» **Brief**
Spot each line in the data below containing "field" and copy it.
'''
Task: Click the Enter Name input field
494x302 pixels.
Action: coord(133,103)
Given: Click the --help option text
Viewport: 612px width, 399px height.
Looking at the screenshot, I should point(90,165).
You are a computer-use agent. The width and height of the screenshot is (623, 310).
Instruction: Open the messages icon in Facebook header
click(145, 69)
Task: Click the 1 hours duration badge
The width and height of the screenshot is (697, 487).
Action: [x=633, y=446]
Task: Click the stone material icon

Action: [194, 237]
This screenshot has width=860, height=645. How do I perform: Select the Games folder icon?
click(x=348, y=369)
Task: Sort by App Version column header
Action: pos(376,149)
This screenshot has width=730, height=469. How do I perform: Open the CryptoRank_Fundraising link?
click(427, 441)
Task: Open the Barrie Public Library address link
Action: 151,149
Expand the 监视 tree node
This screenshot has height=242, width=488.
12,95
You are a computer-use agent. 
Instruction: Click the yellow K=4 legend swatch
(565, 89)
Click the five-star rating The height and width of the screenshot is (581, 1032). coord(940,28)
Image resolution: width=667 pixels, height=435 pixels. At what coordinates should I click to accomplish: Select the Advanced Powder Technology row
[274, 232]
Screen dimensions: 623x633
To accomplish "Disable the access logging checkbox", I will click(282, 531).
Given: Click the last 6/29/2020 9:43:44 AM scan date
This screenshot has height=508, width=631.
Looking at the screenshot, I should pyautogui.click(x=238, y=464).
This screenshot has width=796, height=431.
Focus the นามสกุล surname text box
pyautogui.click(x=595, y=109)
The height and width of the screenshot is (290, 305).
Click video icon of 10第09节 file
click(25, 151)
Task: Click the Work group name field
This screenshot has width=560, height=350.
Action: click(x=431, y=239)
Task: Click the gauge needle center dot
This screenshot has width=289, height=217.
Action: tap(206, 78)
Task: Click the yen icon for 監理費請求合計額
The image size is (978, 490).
'''
» **Finished exercise**
Task: Click the Enter Name input field
Task: Click the Work group name field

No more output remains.